Thursday, January 22, 2015

New Year

     We made it through another year. We lived more. We loved more. We learned more. We healed a little more.  All the while missing our sweet boy and wondering who he would be today.

     In 2014 Sterling took me to the senator of my state's office so I could tell his story. So I could show his picture and let them know that Sterling lived. He was loved. He is loved. I got to tell them how his life and death has impacted our lives. It was such an emotional thing to do. Definitely one of the highlights of my year. Sterling's story was one of many shared over the year to encourage more funding for research. And we got it.

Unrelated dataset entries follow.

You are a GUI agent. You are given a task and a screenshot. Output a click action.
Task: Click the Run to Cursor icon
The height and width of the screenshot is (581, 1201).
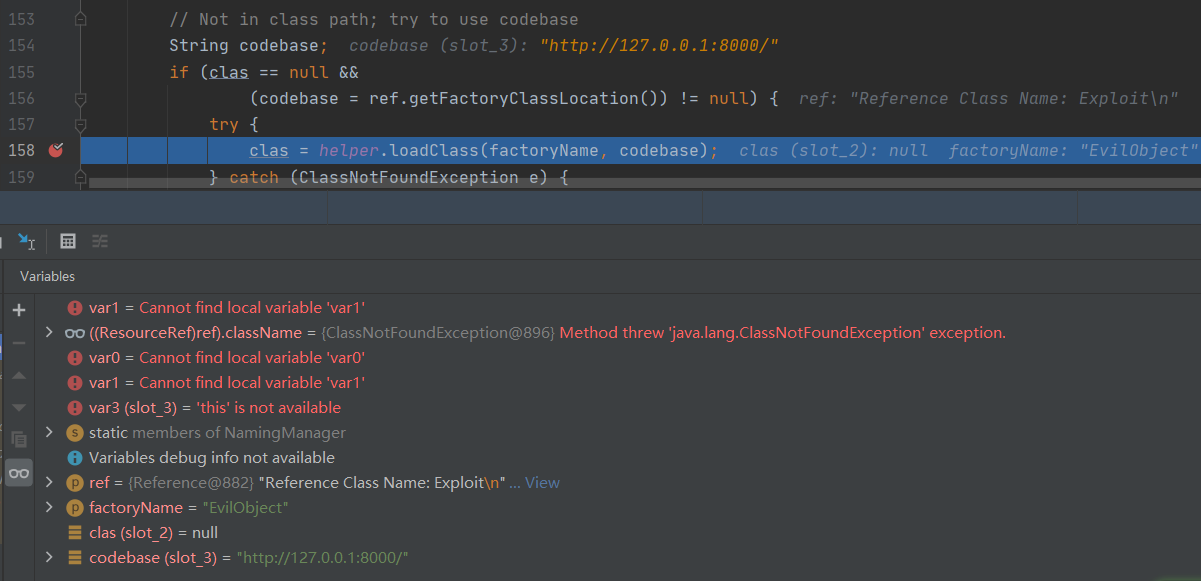[x=26, y=241]
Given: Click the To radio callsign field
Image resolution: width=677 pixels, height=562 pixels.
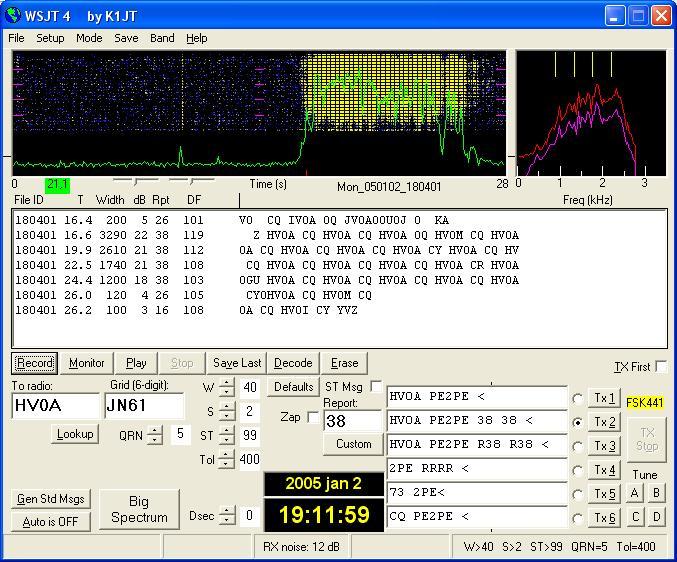Looking at the screenshot, I should point(56,406).
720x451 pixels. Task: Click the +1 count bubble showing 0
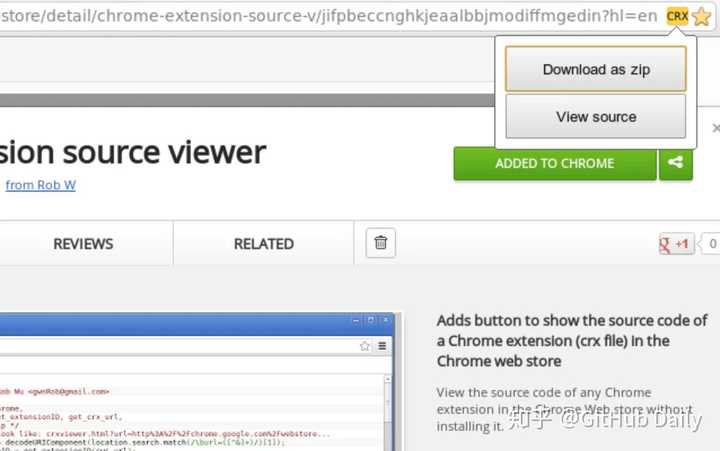pyautogui.click(x=710, y=244)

      2014 found me working out hard. I mean almost every single day. Several hours a day. I added classes that pushed me harder then I had ever been pushed. I didn't always feel like I fit in these classes. I still don't feel like I always fit in these classes. But I keep going anyway. It quiets my mind for a few hours. I'm being pushed so hard I don't have time to think about life. I don't have time to feel the sadness. And I have met some wonderful people who support and encourage my fitness goals. Working out really has become something I cannot live without.

      2014 also saw huge growth in the bubbas. Both physically and emotionally. They have worked hard to understand things many adults never have to deal with. I am so very proud of them. I know Sterling would be so proud of them as well. They still talk about him all the time. Not in an obsessive way, in a way that makes it clear that they remember and love him.

     My hope is that 2015 will be a continuation of the growth our family accomplished last year. I am excited to see where Sterling takes us. I am excited to see my boys continue to grow. I am learning to embrace change and to allow more people in to our lives.

     In December of 2011 when I was gathering Sterling's things from the hospital and preparing to go back home without him, I remember saying to my sister that there was no way I could do this. I asked her how I was supposed to live without my baby in my arms. I told her I couldn't do it. She and the nurses told me I would take it minute to minute. Focus on breathing. They said then I would go 5 minutes, 10 minutes, an hour, several hours, then before I knew it I would be going days and weeks and months.

     I didn't believe them then. I didn't believe that living was possible. Thriving was completely out of the question. There was no way I could go on while in such pain.

     But they were right. The pain is just a part of me now. It doesn't control me. I miss Sterling just as much today as ever. I always wonder who he would be, who we would be had he lived. But we are living. Each day. We live. We love. We learn. And before we know it another year is over, a new one is beginning. This is life, it goes on, even when we don't want it to. I'm learning to be thankful for this.